New research indicates that the global analytics consulting market is worth around $43 billion, including both in-house data analytics teams and external consulting costs. Though the US accounts for more than half of the revenue, analytics consulting is evolving quickly as a distinct field in the UK market.

In 2017 the world’s largest corporations spent $43 billion on analytics – a multi-dimensional and evolving field that harnesses statistics, AI and other tools to identify meaningful patterns in large data-sets. The capacity to use analytics can dramatically advance an organisation’s understanding of both its own internal systems and broader trends involving its customers, clients and industry.

A survey from Source Global Research found that 91% of executives believe their company’s use of analytics had “generated substantial value” for the firm. They also revealed that expenditure on spent on analytics consulting was almost evenly split between developing in-house capabilities and contracting external consultants.

More than two thirds (67%) of the executives polled said they expect their organisation to increase analytics consulting spending in 2018-19. This is significantly higher than the 55% who expect a spending increase across the spectrum of consulting services.

Global client spending on analytics consulting hits record $43 billion

It is, however, important to stress that analytics consulting is not generating entirely unique revenue. Instead, with the advance of technology and changes in terminology, consulting projects which may once have been placed in the strategy or supply chain boxes are now part of the analytics puzzle.
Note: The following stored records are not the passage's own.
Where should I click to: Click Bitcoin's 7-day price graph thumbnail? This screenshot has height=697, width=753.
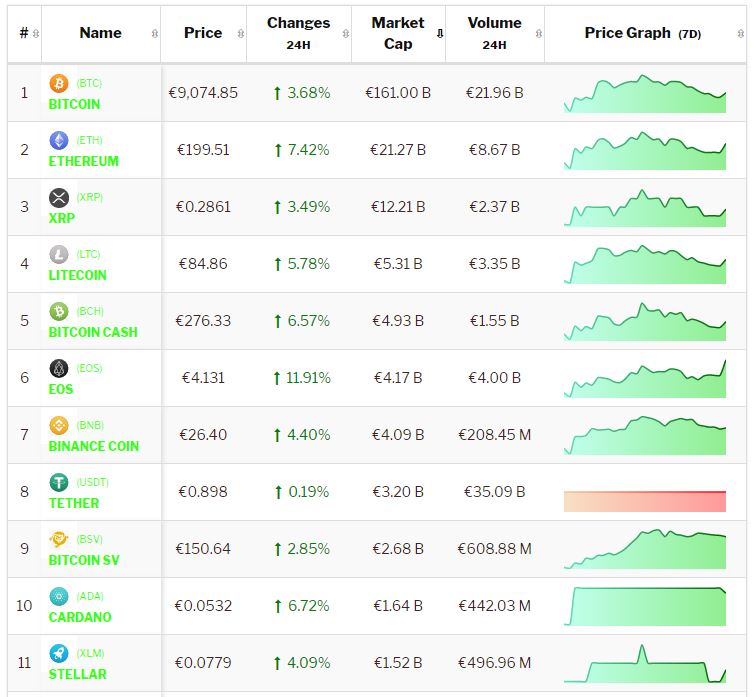(645, 94)
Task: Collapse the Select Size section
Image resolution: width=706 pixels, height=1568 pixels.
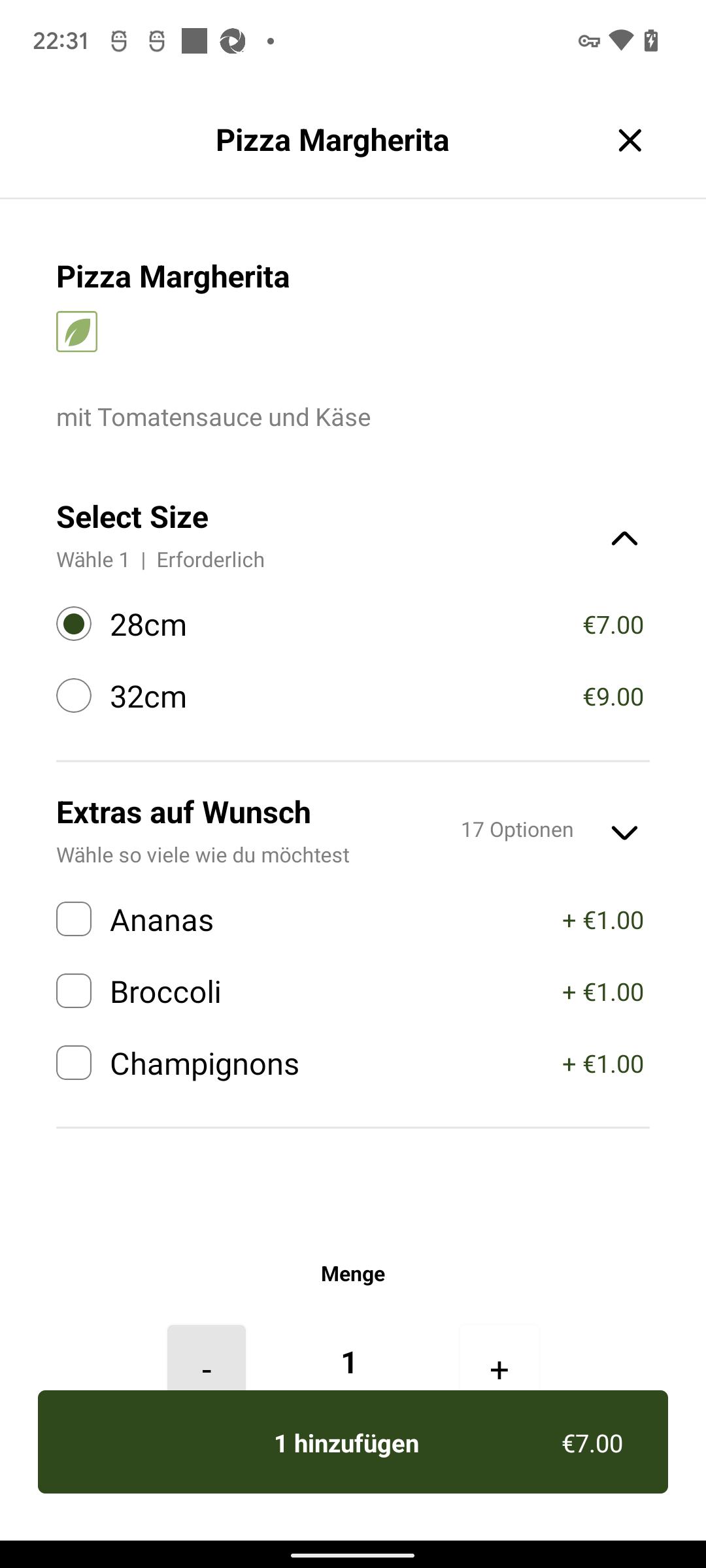Action: pyautogui.click(x=624, y=538)
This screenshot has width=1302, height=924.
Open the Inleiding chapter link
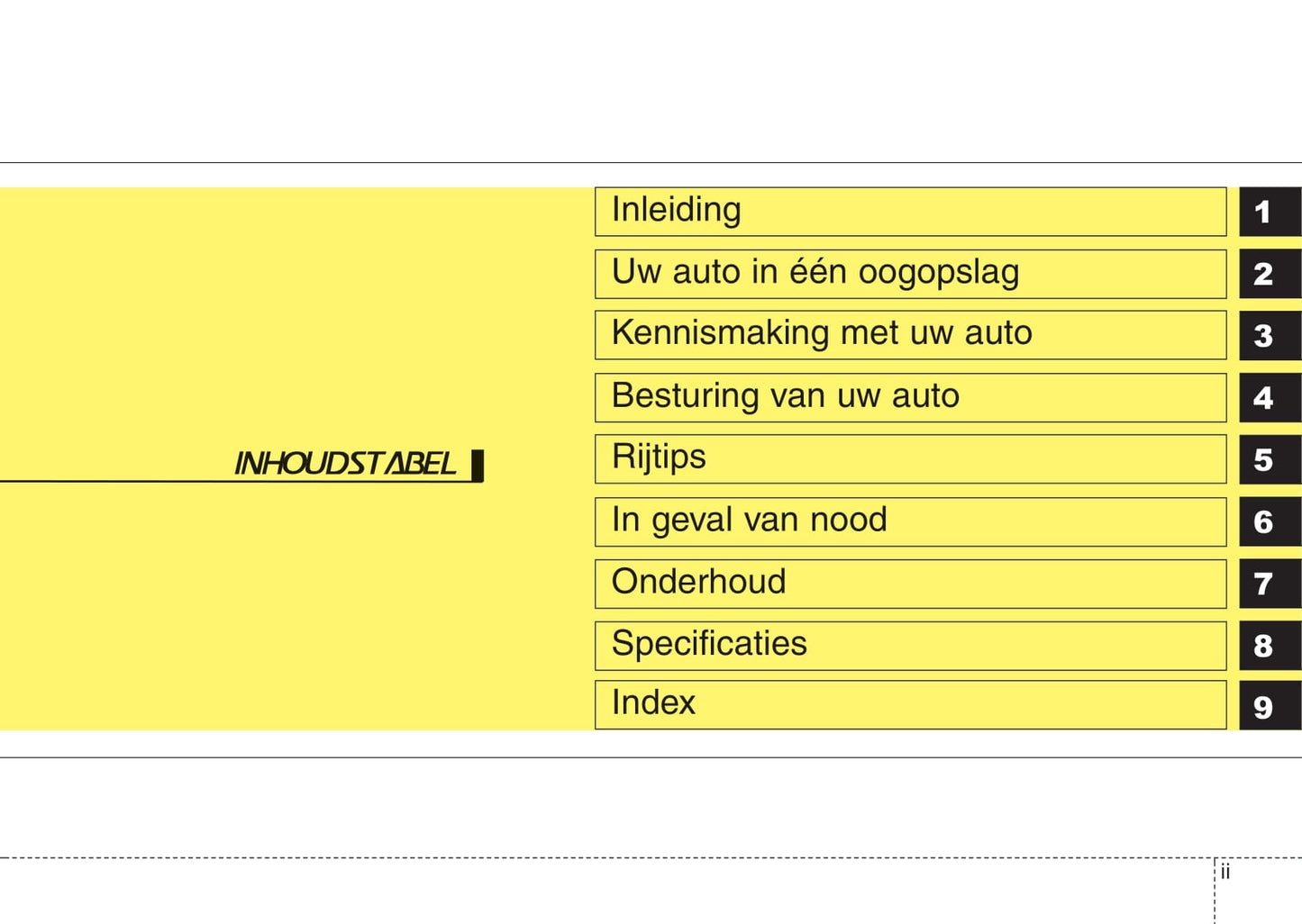coord(910,212)
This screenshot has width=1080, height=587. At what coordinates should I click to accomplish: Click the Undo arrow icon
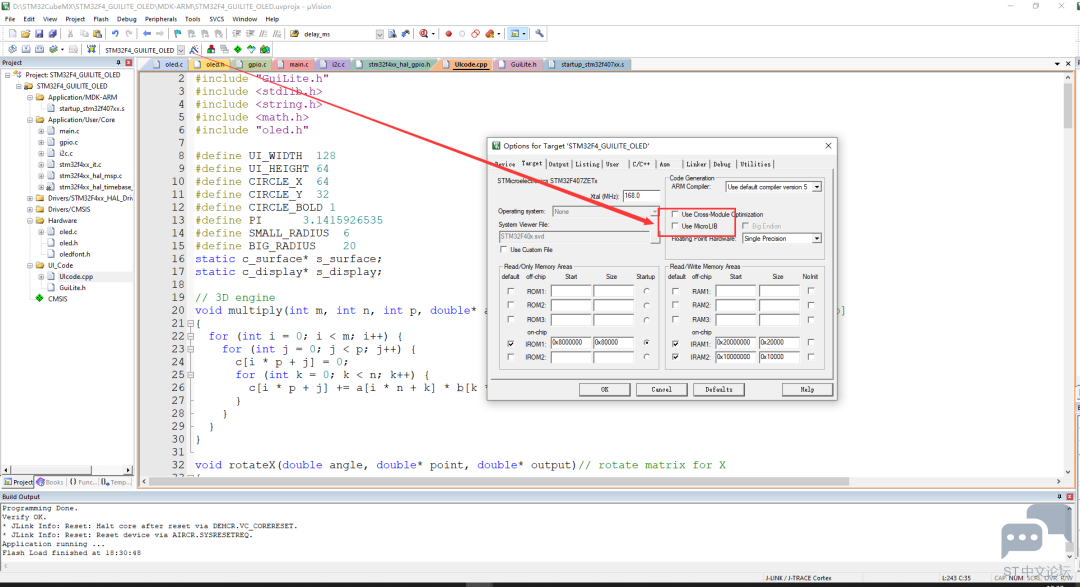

For the Director of Source Global Research, Fiona Czerniawska, the advance of analytics consulting both in terms of revenue and annexing other consulting fields, reflects its importance to the industry.

“Many firms have made a significant investment in this space; some would put it at the heart of virtually everything they do”, she said. “Nobody—we think it’s safe to say—is complacent about the opportunities, perhaps the threats, that analytics represent in the future.”

Executives seem far more excited by the opportunities analytics investment can bring to their organisations, rather than worried by the threats. Nine in ten of those polled are keen to measure the impact on new revenue growth. A similarly large majority expects concrete results in terms of cost savings.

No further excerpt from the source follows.